MARS Troubleshooting Technotes

I notice Cisco have added a new doc, under the MARS configuration examples section on Cisco.com, on Troubleshooting.

Worth a read for any newbies.

You can view this HERE.

Monday, April 27, 2009

Cisco Security Specialist Required

In today’s recession hit world, companies world wide are letting staff go, and making redundancies.

At Satisnet, the UK’s leading Security Partner, we are actually hiring!

I`m looking to add another member to our Security Consulting Practice, and that could well be you.

If think you meet the following requirements....

Have a Cisco CCSP or CCIE, or are at least working towards these qualifications
A knowledge of any or all of the following: Cisco ASA. PIX, VPN, CSA, MARS, IPS, ACS, Ironport
A Full UK Driving License
Not afraid of UK wide travel on assignments
A knowledge of LAN/WAN and Security Technologies
Be commutable to Bedfordshire, UK
A desire to learn your security products inside and out

Optionally have experience/exposure with
Nessus and other security tools
F5, Radware or Cisco Load Balancing Technologies
SIEM Tools
Vmware

Then please get in touch via the Blog, with your CV, and Salary expectations...

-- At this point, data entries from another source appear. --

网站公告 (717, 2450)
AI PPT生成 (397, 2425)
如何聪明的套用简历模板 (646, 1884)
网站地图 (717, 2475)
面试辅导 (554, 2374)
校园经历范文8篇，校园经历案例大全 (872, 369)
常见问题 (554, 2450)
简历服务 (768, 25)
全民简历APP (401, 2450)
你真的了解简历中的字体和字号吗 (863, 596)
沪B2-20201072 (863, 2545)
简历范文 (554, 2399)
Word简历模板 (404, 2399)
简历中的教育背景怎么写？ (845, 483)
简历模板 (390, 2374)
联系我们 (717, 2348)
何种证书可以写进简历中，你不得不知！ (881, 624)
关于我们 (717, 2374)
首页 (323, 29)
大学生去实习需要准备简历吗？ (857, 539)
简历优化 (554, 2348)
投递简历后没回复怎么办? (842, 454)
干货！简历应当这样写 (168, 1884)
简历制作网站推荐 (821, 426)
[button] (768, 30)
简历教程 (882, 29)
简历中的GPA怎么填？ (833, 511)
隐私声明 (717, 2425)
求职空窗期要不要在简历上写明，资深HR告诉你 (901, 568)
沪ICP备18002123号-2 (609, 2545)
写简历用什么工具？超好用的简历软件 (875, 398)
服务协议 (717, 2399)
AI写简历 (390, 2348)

If you are down at InfoSecurity Europe, at Earls Court this week, why not pop down and see what we do, on Stand F50, with Shavlik Technologies.

Good Luck...

Friday, April 24, 2009

New Cisco SAFE Reference Guides


A new set of Cisco SAFE Reference Guides, have just been released. These were very successful a few years ago, and it looks like they have been brought upto date.

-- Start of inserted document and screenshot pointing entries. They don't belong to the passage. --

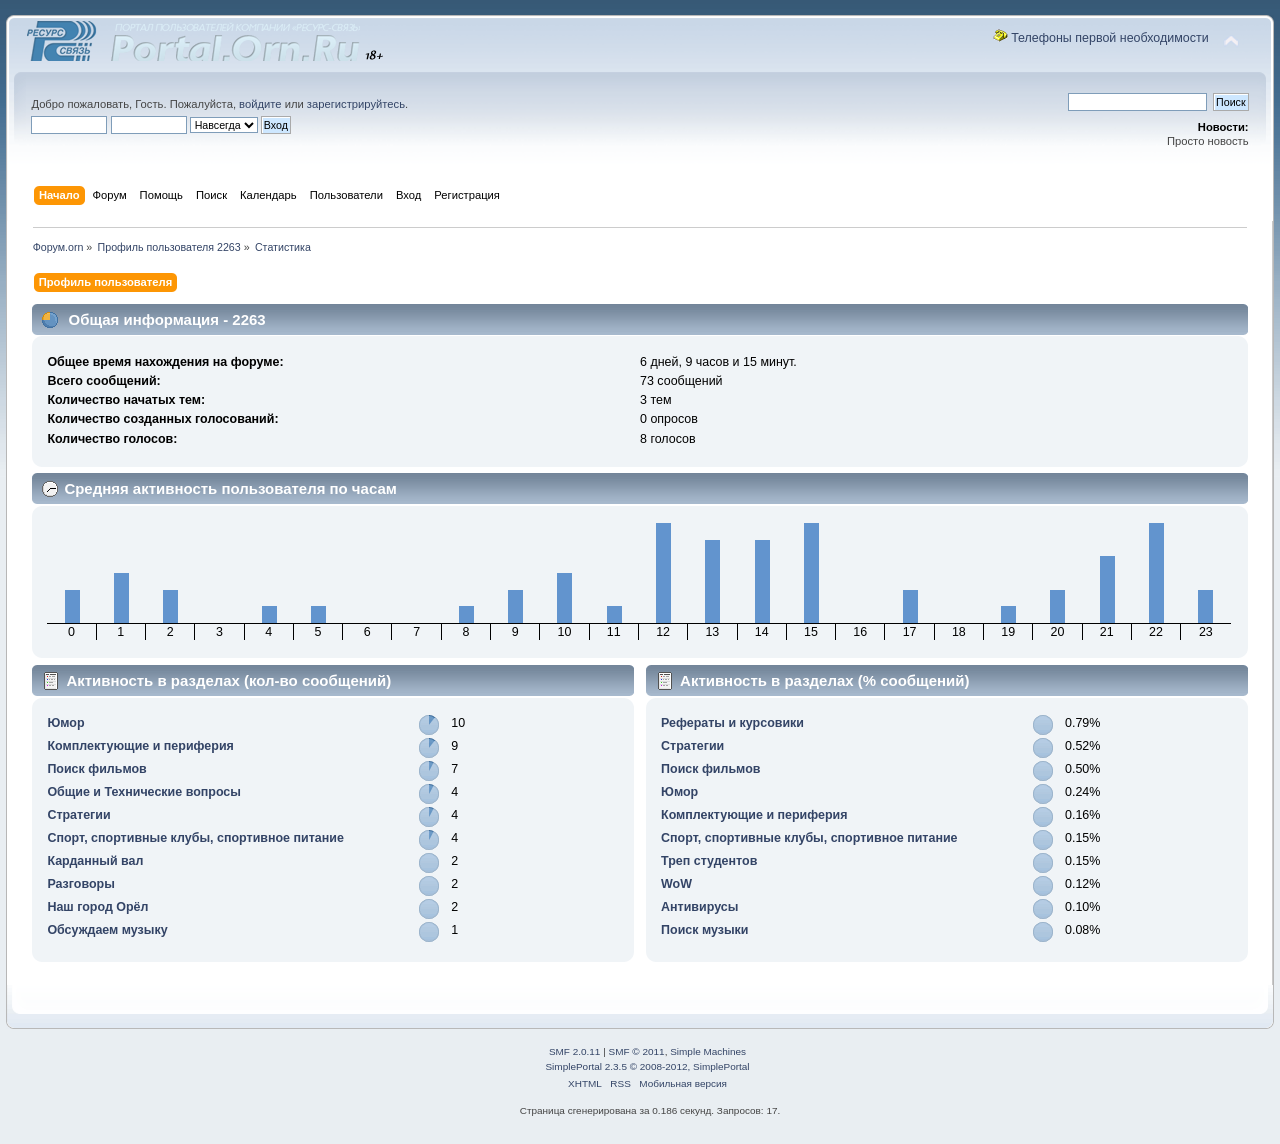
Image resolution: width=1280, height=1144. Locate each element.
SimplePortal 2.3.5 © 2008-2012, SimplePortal (647, 1066)
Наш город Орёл (97, 907)
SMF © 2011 (637, 1051)
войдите (260, 104)
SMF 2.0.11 (575, 1051)
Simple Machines (708, 1051)
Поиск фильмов (96, 769)
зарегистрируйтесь (356, 104)
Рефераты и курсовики (732, 723)
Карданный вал (95, 861)
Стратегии (78, 815)
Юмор (65, 723)
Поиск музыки (704, 930)
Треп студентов (709, 861)
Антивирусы (699, 907)
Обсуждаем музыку (107, 930)
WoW (676, 884)
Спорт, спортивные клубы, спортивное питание (195, 838)
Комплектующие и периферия (140, 746)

You can view the MARS Safe Doc HERE, and the full set of documents HERE.

Worth a read. :-)

Tuesday, April 07, 2009

Cisco MARS 6.0.3 Now Available

Cisco have released MARS version 6.0.3

Miscellaneous Changes and Enhancements

The following changes and enhancements exist in :

Credential Automation—Save administrative time by updating many Cisco device credentials in a single operation rather than touching each device definition in MARS. Using a seed file to re-import devices that are already defined in MARS, users can update some credentials for Cisco ASA, Cisco PIX, Cisco IPS, Cisco IOS, and Cisco Switch devices.

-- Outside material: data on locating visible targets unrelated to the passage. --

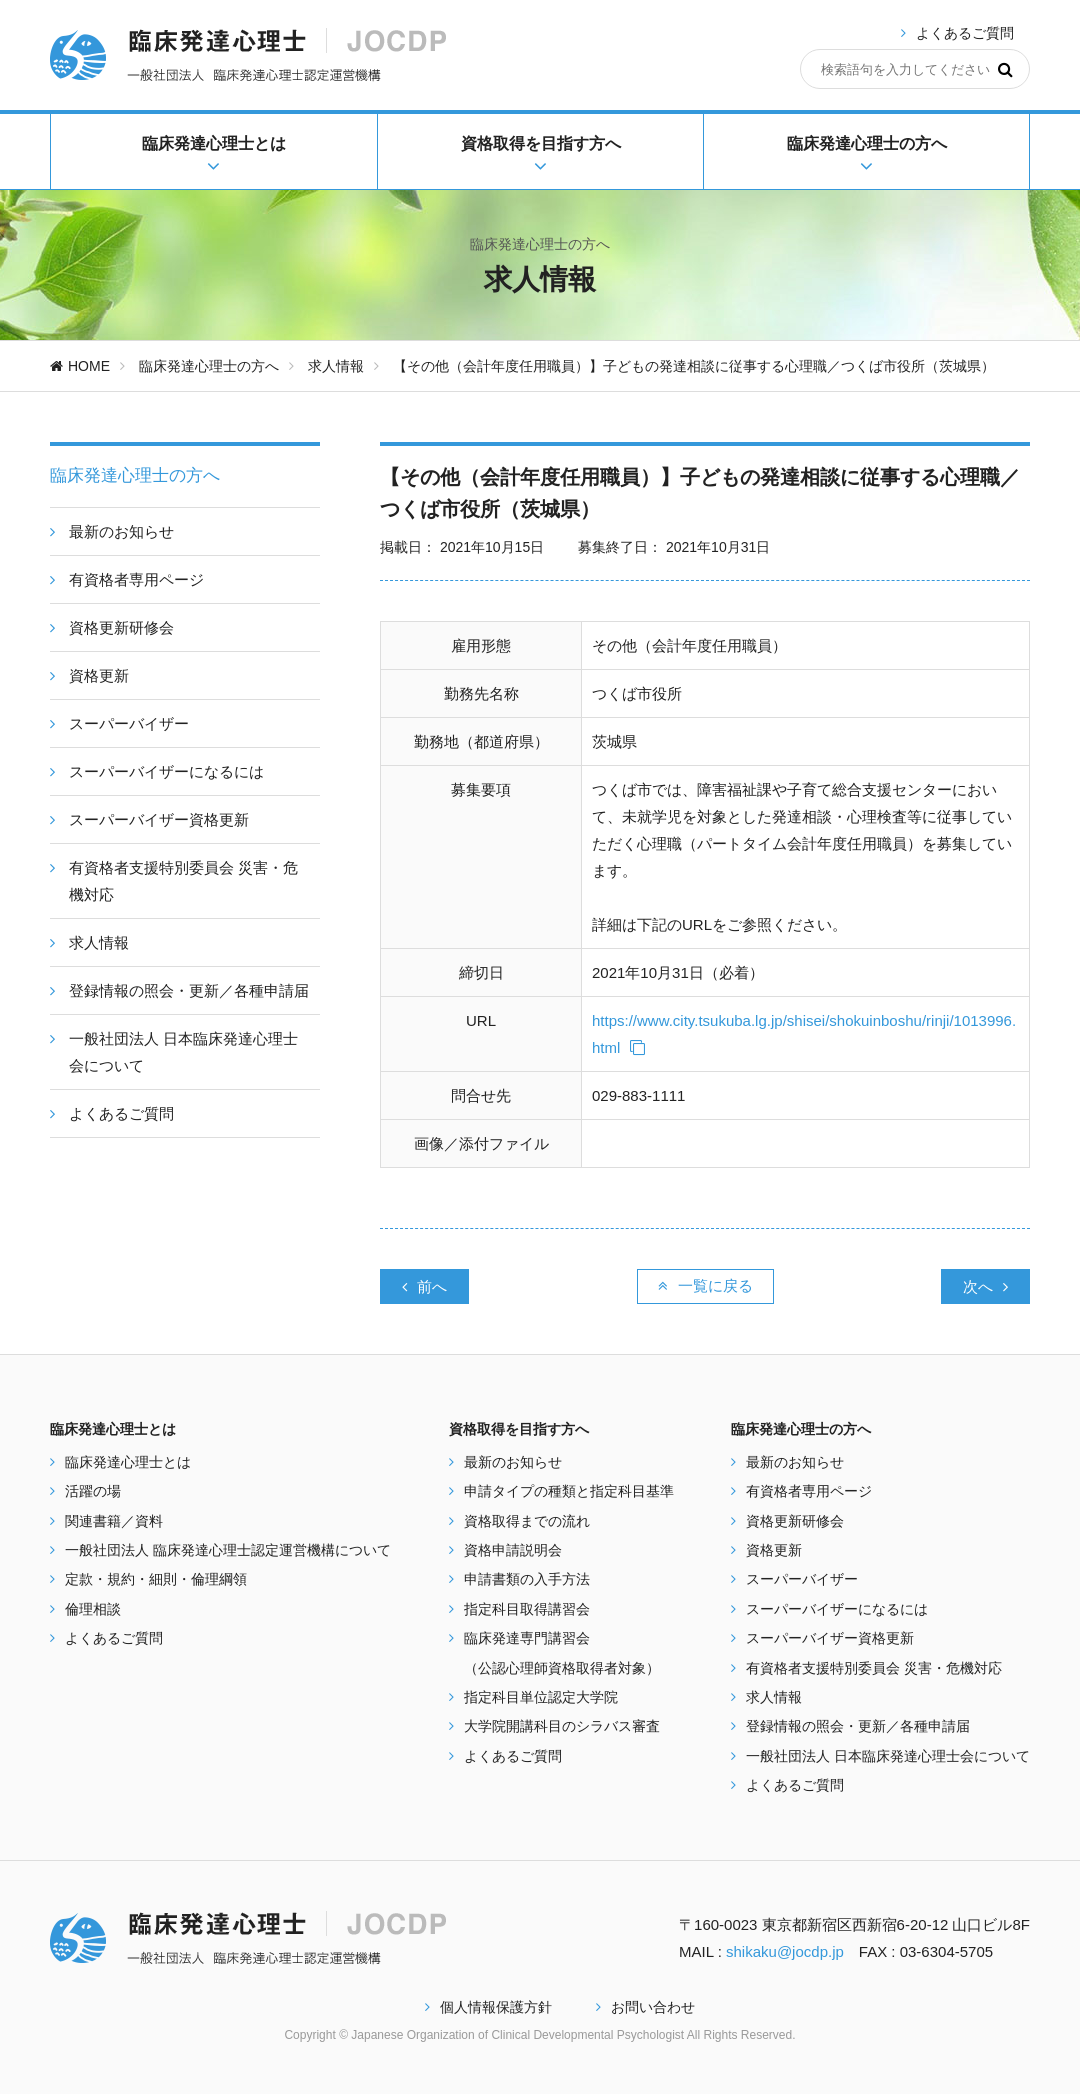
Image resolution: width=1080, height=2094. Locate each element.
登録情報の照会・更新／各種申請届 (858, 1726)
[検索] (1005, 69)
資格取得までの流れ (527, 1521)
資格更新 (774, 1550)
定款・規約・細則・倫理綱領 (156, 1579)
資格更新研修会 (795, 1521)
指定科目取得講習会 (527, 1609)
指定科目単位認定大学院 (541, 1697)
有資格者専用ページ (809, 1491)
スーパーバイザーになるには (837, 1609)
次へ (985, 1286)
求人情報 (336, 366)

Actionable Incident Notification—This enhancement helps customers decide on the importance of a notification without having to log into MARS. The MARS syslog, e-mail, and SNMP incident notification messages provide incident summary information as well as Top 3 reports. The incident summary will include the rule ID, rule name, incident ID, incident start/end time and incident severity. Top 3 reports include Top 3 destination ports, Top 3 reporting devices, and Top 3 event types.

Improved Reporting Response Times—This enhancement improves response times of commonly used reports by retrieving event data from memory rather than from the database.

Exported/Archived Configuration Validation— This enhancement ensures that you do not attempt to restore or upgrade a system using a corrupted configuration file. After exporting or archiving a configuration file, MARS scans the file to make sure it is not corrupted.

New Device Support

The 6.0.3 release of MARS supports the following new device versions:

Cisco IPS 6.2 (backward compatible mode)


You can view the release notes HERE.